Mortar Board “Top Prof” recipients also were recognized. Following are the “Top Profs” from the College of Agriculture and Natural Resources and the Mortar Board senior honor society members who selected them:

Family and Consumer Sciences – Brenda Cannon was selected by Morgan Hinkle of Riverton; Alyssa McElwain was selected by Kathryn Curry of Highlands Ranch, Colo.; Enette Larson-Meyer was selected by Erin Lindorfer of Boise, Idaho; and Michael Liebman was selected by Haley Ehrle of Shiocton, Wisc.

Microbiology – Rachel Watson was selected by Joellen Coates of Laramie.

Molecular biology – John Willford was selected by Rebecca Steinkraus of Laramie.

UW Livestock Judging Team member earns All-American Award

Blake Ochsner
Blake Ochsner

A University of Wyoming Livestock Judging Team member earning an All-American Award may cap a career like no other across the nation.

Blake Ochsner of Torrington received the honor during the North American International Livestock Exposition in Louisville, Ky., in November.

Ochsner is one of 11 students across the nation receiving the award, and UW is one of only five universities to have an All-American Award recipient, said Caleb Boardman, UW livestock judging coach.

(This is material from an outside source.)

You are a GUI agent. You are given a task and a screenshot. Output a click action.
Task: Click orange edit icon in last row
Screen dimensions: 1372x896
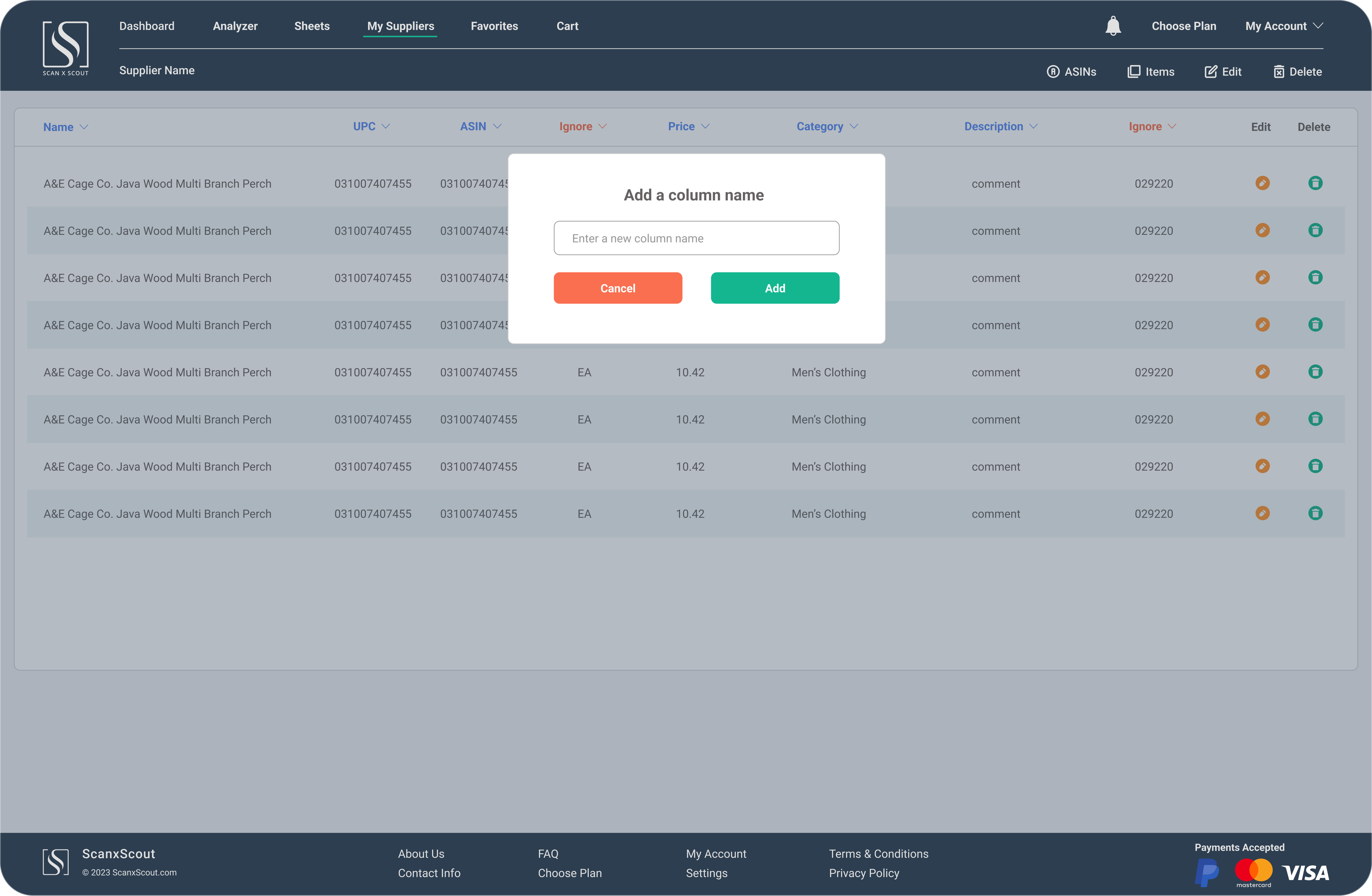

Ochsner’s resume includes a meat judging All-American Award as a member of the UW reserve national champion team, a Junior College All-American Livestock Judge award for Casper College in 2014, and a member of the 2015 UW meat animal evaluation team, where he was second-high individual overall at the national contest.

Boardman believes Ochsner is the first person to ever accomplish being a three-time All-American.

“The amount of work he has put in both in academics and judging is unprecedented,” Boardman said. “He is the type of student that makes being a coach so enjoyable.”

Ochsner was named an outstanding senior in the College of Agriculture and Natural Resources by Gamma Sigma Delta and is a member of the Block and Bridle, Collegiate Cattleman’s and Food Science clubs. He conducted an undergraduate research project on the “Regional Economic Impacts of Brucellosis.”

Off campus, he is involved with the Wyoming and National Junior Hereford associations and the Wyoming Stock Growers Association.

Ochsner will graduate with an agricultural business degree this month and plans to return to the family-owned Hereford and Angus ranch, which was established in 1913, as a fifth-generation member.

UW Extension offers horticulture course in Thermopolis

A portion of the WyoScape Xeric Demonstration Garden

Registration deadline is Friday, Dec. 16, for a March horticulture class in Thermopolis, according to Jeremiah Vardiman, University of Wyoming Extension educator.

Horticulture 101 will be six full days starting 8 a.m. Friday, March 3, with additional classes March 4, 17, 18, 31 and finishing April 1.

Vardiman said the course is 40 hours of gardening classes on a variety of topics including soils, insects, plant diseases, integrated pest management, vegetable and flower gardening, lawns and pruning, among others.

The class is open to the general public and those wishing to become Master Gardeners, he said. Following training, Master Gardeners give back to their communities through volunteer service.

The course fee of $250 includes the UW Sustainable Horticulture Handbook (textbook for the course), other course materials, lunch and refreshments each day.

There are options for registration. Online registration is at, pick up an application and class schedule at the Hot Springs County Extension Office, or register over the phone with the Park County Extension Office at 307-754-8836. Full payment is due Jan. 31. A minimum of 10 participants is needed for the class to take place, Vardiman said.